In fact, industry has been more than compliant. For example, UCC and GCCo have both invested in waste-heat recovery programmes, which attempt to convert exhaust produced from production activities into useable energy. UCC has invested $30m into waste-heat recovery technology and is now cutting energy costs while reducing the firm’s environmental impact. Both UCC and GCCo are coordinating with EPDA-RAK when it comes to these initiatives.

ONGOING RESEARCH: In addition to regulatory responsibilities, EPDA-RAK carries out research projects. The agency has set up a lab to study air pollution and recently estimated that RAK’s air quality has improved by up to 16% over the last three years. Another research project focuses on studying the environmental impact of pumping water from underground.

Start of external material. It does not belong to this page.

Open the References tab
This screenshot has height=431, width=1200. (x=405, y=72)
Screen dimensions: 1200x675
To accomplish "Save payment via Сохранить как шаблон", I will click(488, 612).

This has increased over the past several years due to both population growth and an increase in construction projects.

SPREADING AWARENESS: The most significant obstacle for environmental regulation in RAK seems to be a general lack of awareness. “Many individuals simply do not understand the negative impact their actions can have on our natural resources,” said Al Ghais. “Further work must be done in order to increase awareness and encourage environmentally conscious behaviour.”

In an effort to reverse this trend, EPDA-RAK organised the region’s first international conference on water and land use in March 2011. Although the impact of this conference may not be felt for some time to come, the building sector nevertheless appears to already be heading in the right direction.

“I believe the construction industry here in RAK has come a long way in the level of awareness in adhering to environmental practices,” Naser Bustami, group general manager at Stevin Rock, told OBG. “The Ministry of Environment has awarded RAK green status, which, for the local community, greatly reinforces that we are aware of reducing our impact on the environment.”

OUTLOOK: The construction industry in RAK has changed markedly since the economic downturn began in 2008. Despite recession-related challenges prevalent throughout the industry, construction and building have continued, with several notable projects currently under way within the emirate.

A variety of initiatives focused on tourism, health care and transport infrastructure all continue to move forward as well. The companies within the construction materials industry have identified a number of key strategies for new growth.

The pre-engineered building (PEB) segment also may have future potential for RAK. “Enjoying a strategic location close to potential growth markets such as Africa, India, Saudi Arabia and other GCC countries, RAK has the ability to attract PEB businesses,” Faisal Ishaque, the acting president of Mabani Steel, told OBG. “It offers several advantages in terms of efficiency, low-cost freight services, and the ability to reach vital markets overseas. Space is available within RAK to handle large-scale production.”

The local government has also been able to effectively regulate and monitor environment- related activities without upsetting industry expansion. Naturally, difficulties still remain as the construction sector continues to mature and evolve following the financial downturn; however, RAK’s construction industry is forging ahead and further growth is likely to follow.